Yesterday, the Emo Sommelier looked back at two of the biggest emo acts of 2006: My Chemical Romance and Panic! At The Disco. After the click-through, part two of his year-in-sullenness, featuring some of his favorite songs of the year.
Panic! and MCR may have been TRL darlings for most of 2006, but there were plenty of other artists who proved that we're in the midst of a vibrant, burgeoning emo scene. These are the songs that music critics were probably enjoying guiltily—or hating on—when they weren't preoccupied by praising the "intensity" of that TV on the Radio record (for other emo picks, including Brand New and Young Love, check out this previous column).
1. blink-182 wrote instantly catchy, terse pop-punk songs, so it would seem natural that blinker Tom DeLonge's first post-band project would be a synthesizer-heavy, prog-rock group primarily influenced by Michael Bay movies and U2's The Joshua Tree, right? We Don't Need To Whisper was utterly pretentious and contrived (in a good way) and produced two songs ("The Adventure" and "It Hurts") that both sounded like an emo band that still hadn't found what it was looking for. Even better, the love songs were probably about Mark Hoppus.
2. Oakland, California's the Matches released a sophomore record that could have been a total conceptual disaster: Singer Shawn Harris considered that if most hip-hop records featured multiple producers, why couldn't a rock record do the same? The result is the unjustly ignored Decomposer, produced by Brett Gurewitz (Bad Religion, Epitaph), Tim Armstrong (Rancid), and Hoppus, among others. Sadly, Pharrell is nowhere to be found.
The Matches - Papercut Skin [MP3, link expired]
3. I'm really not sure how I would react if someone had they told me that Less Than Jake released one of the best emo songs of 2006. But believe it. The veteran punks better known for their ska-influenced shenanigans paired the affecting "Rest Of My Life" with an equally poignant video starring—gasp—child actors (cynicism-suspension is required for watching). While singing the sincerest lyrics of the band's existence ("This is my all time low/ Somehow it feels so familiar/ I feel like letting go/ And every second that goes by/ I'm screaming out for second tries"), Chris Demakes convinces us that even a band that recorded an entire album of Grease covers can be earnest.
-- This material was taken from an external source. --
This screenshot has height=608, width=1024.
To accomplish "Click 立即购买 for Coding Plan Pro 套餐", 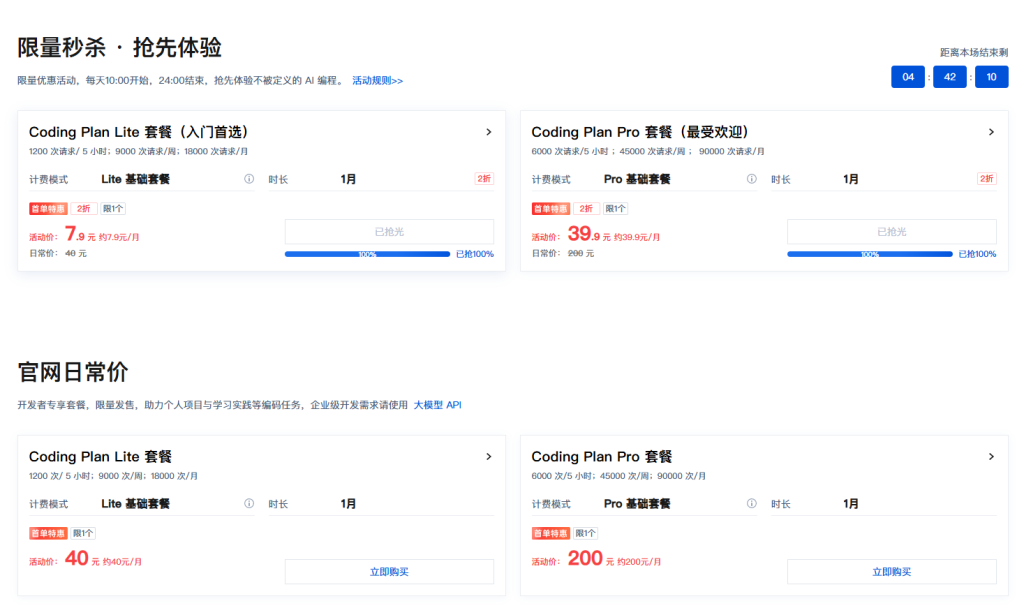I will click(891, 571).
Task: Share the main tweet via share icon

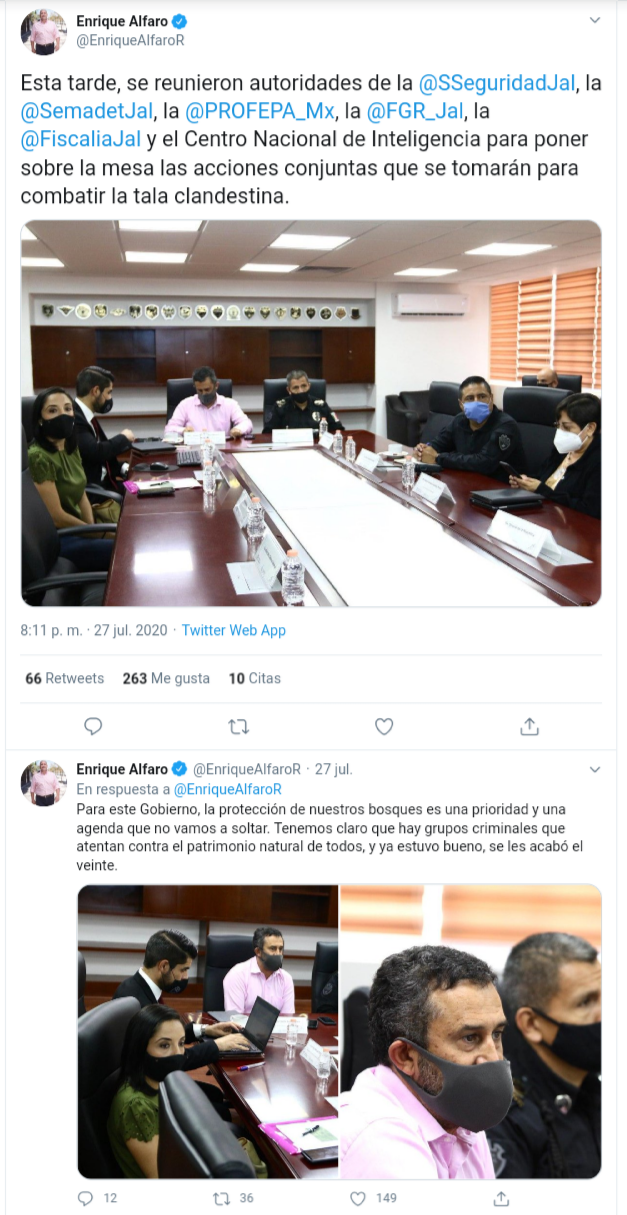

Less Than Jake - Rest Of My Life [MP3, link expired]
4. The U.K. act Get Cape. Wear Cape. Fly. proved that emo is not an exclusive American export—and that British musicians can come up with just as many awful band names as us Yanks. But this is more than a Dashboard Confessional with a quirky accent; it's the beginning of an international emo movement. What, you thought we had exclusive rights over whiny vocals?
5. Epitaph Records has had a great year. Aside from the Matches record, the Los Angeles punk label could teach the majors a thing or two about what the kids really like: Epitaph released the debut album from Heavens, a side project of Alkaline Trio singer Matt Skiba that sounds uncannily like Interpol and the Psychedelic Furs. And it also put out the Draft's In A Million Pieces, a collection of fist-pumping rockers featuring three of the four original members of the now-defunct Gainesville, Fla., outfit Hot Water Music. Next up in 2007: Motion City Soundtrack, Rancid, Youth Group and Tim Armstrong's solo record.
6. Somehow AFI's Decemberunderground slipped through the year-end cracks, therein making the album title somewhat prophetic. Davey Havok and his gang recorded a cohesive, anthemic seventh studio album that premiered at No. 1, sold 182,000 units in its first week, and featured "Miss Murder," a killer single (pun intended), and "The Missing Frame", perhaps the band's inevitable arena encore.
AFI - The Missing Frame [MP3, link removed]









Comments
I must shamefully admit that I couldn't get past the photo.
Hot topic must have had a sale on douchebag.
The singer from AFI freaks me out.
When I start my band, I'm gonna call it "Davey Havok's Lip Ring."
...Crap, who let my inner 16-year-old out of the basement?
Angels & Airwaves is emo? I'm more confused than ever.
Davey Havok: The most beautiful girl at Goth Nite.
How on earth did you fail to mention Head Automatica's sophomore album, Popaganda?! It's pretty damn good. If nothing else, it's a couple lightyears ahead of the new AFI.
Ever since Davey Havok decided to look like a girl, AFI's been going downhill. Seriously, the video for their newest single is just silly.